The Corporate Defendants contend that even though the "interest in or control of" standard may be based upon formal or informal control by the defendant over the enterprise, the plaintiff is still required to demonstrate some degree of "actual command" over the enterprise. The Corporate Defendants argue that Ikuno supports this conclusion as the defendant attorney "acted for a `phantom corporation' by incorporating it, negotiating its leases, filing and signing its annual reports, and acting as an attorney" Id. at 308. Further, in Sutliff the defendants "took advantage of [incapacitated] mental state of formal head of company to require de facto command." However, these cases do not provide as strong a showing of "actual command" as the Corporate Defendants would like. Rather, these cases, like the instant case, demonstrate that some degree of control by the defendant must exist over the enterprise based upon the circumstances of each case. This degree of control is alleged in this case.
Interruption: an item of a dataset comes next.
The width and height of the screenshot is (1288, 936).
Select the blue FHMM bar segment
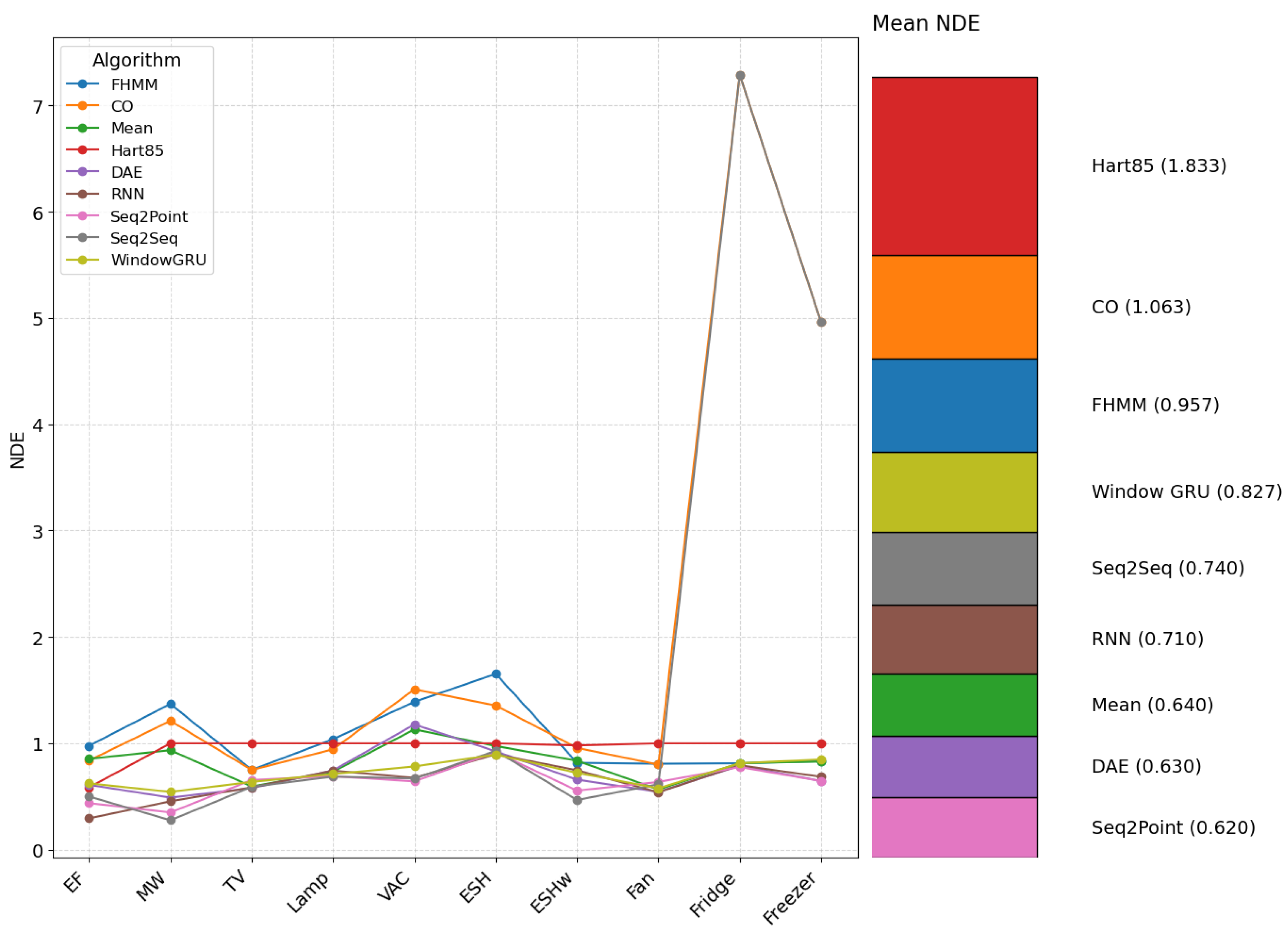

Thus, Plaintiffs' allegations adequately allege the requisite degree of "interest in or control of" pursuant to § 1962(b).

(b) Distinct Injury

The Corporate Defendants further argue that Plaintiffs' claim under § 1962(b) fails because Plaintiffs' fail to allege the existence of a distinct injury. The Corporate Defendants rely on the Ninth Circuit's holding in Wagh v. Metris Direct, Inc., 363 F.3d 821, 830 (9th Cir. 2003), which stated that to state a RICO claim under § 1962(b), a plaintiff must allege "an injury to plaintiff resulting from defendant's control of a RICO enterprise." (citing Sebastian Int'l, Inc., v. Russolillo, 186 F. Supp.2d 1055, 1068 (C.D.Cal. 2000)). The Corporate Defendants argue that dismissal of Plaintiffs' claim on this basis is appropriate for three reasons: (1) Plaintiffs' Complaint alleges the injuries caused by the predicate act and the injuries caused by Qwest and Dex alleged control of the Union are identical; (2) Plaintiffs' allegations are "general, conclusory and vague;" and (3) Plaintiffs' fail to satisfy RICO's general injury requirement.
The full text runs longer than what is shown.